Roasted Brussels Sprouts and Pears with Thyme
An easy, versatile and flavorful side awaits your table. The sweet of the fruit plays off savory sprouts. Herbs, shallots, seasoning and hazelnuts tie it all together. Switch up the flavors by using apples and pecans. Vegan + Gluten Free
Prep Time 10 minutes
Cook Time 30 minutes
Total Time 40 minutes
Servings 3 Servings
- 1 lb Brussels Sprouts trimmed and sliced in half, 450g
- 1 Bosc Pear cored and sliced 1/4" thick lengthwise, 300g, 2 if small
- 1 Large Shallot sliced thin, 78g
- 7 Sprigs of Thyme plus a few more for garnish
- 1/4 tsp Sea Salt
- 1/8 tsp Black Ground Pepper
- 2 Tbs Extra Virgin Olive Oil
- 1 tsp Fresh Lemon Juice
- 1/2 C Hazelnuts whole or Pecans, rough chopped, 50g
Preheat oven to 425F (218C). Line a sheet pan with parchment paper.
Gently toss Brussels sprouts, pears, shallots, thyme, salt and pepper, and olive oil together on the sheet pan and spread evenly (if doubling the recipe, use two sheet pans).
Roast on center rack for 20-25 minutes rotating the pan 1/2 way through roasting.
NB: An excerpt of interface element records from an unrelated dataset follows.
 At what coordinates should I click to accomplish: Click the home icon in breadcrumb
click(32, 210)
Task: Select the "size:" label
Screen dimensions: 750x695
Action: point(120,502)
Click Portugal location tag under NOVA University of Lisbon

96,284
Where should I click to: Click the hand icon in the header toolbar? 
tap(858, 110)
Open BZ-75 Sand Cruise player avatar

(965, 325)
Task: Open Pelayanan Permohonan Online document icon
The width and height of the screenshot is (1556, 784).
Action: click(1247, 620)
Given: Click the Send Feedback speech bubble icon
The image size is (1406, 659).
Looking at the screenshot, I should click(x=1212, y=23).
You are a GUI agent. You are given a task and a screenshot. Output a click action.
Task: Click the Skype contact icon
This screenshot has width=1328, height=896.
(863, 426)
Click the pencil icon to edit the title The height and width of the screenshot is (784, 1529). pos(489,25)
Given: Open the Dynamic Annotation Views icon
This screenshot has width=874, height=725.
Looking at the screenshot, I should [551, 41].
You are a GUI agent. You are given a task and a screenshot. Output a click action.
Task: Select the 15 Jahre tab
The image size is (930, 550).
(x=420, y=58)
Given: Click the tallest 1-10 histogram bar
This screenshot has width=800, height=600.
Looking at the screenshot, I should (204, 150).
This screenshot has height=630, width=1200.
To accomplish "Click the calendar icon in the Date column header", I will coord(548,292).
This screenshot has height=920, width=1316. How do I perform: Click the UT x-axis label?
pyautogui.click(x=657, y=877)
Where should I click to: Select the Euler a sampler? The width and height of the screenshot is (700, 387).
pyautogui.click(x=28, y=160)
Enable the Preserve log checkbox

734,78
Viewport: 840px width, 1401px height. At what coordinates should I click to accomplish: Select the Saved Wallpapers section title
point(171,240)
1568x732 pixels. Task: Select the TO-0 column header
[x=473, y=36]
Leaves will be crispy and the pears are slightly caramelized.
Toast the hazelnuts or pecans in same oven for the last 7-8 minutes of roasting. If using hazelnuts, and while the hazelnuts are still warm, place them in the center of a kitchen towel and bring the corners up together. Gather the towel just above the hazelnuts while closing the towel tightly with one hand. Rub the bottom of the towel with the other hand, agitating and rubbing the hazelnuts together in order to remove their skins. Open the towel and remove the hazelnuts that have almost all their skin gone. Repeat the process at least two more times. Rough chop the hazelnuts.
Drizzle the lemon juice over the sprouts and pear, toss in the nuts. Gently turn the veggies and fruit over using a spatula, taste for season adjustments.
Garnish with extra springs of thyme. Serve immediately.